L’usine d’Aracruz date de la même époque. La première usine, appelée ensuite "mill A", est construite à partir de 1975 et démarre en septembre 1978. Sa production de pâte kraft blanchie d’eucalyptus atteint 400 000 tonnes/an dès le début des années 80. Pour son approvisionnement, elle utilise des arbres provenant de plantations entreprises dès 1967. En 1991, une extension de l’usine par la construction d’une seconde ligne fibre, "mill B", porte la capacité de production à plus de 1 000 000 de tonnes/an. Des modernisations, puis la construction d’une troisième ligne fibre "mill C" permet au site d’atteindre une production totale de 2 000 000 de tonnes/an en 2002.

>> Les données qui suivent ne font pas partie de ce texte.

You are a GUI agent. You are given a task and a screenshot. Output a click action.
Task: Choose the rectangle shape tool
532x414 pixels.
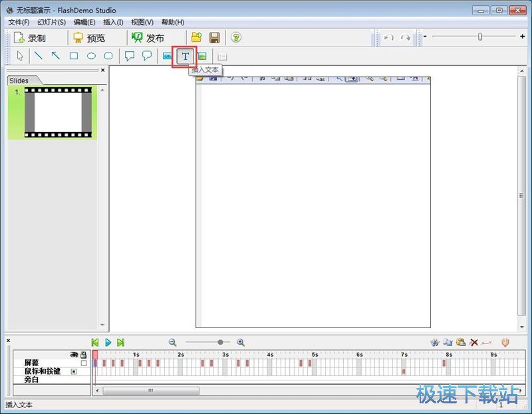[x=74, y=57]
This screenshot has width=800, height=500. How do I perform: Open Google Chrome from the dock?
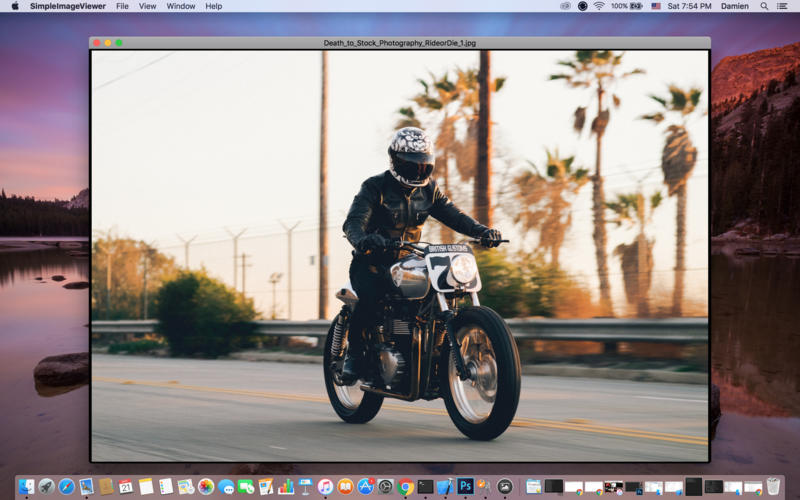[x=405, y=487]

D’autres plantations d’arbres à croissance rapide voient également le jour à la fin du XXe siècle, dans différents sites tropicaux : au Gabon d’abord avec de l’eucalyptus, et plus récemment en Indonésie, avec des plantations d’eucalyptus, d’acacia et de Gmelina arborea. Un autre site est actuellement (2005) en construction : une usine de 1 000 000 de tonnes par an de pâte blanchie d’eucalyptus implantée dans l’Ouest de l’Uruguay à Fray Bentos, par le consortium finlandais Metsä-Botnia.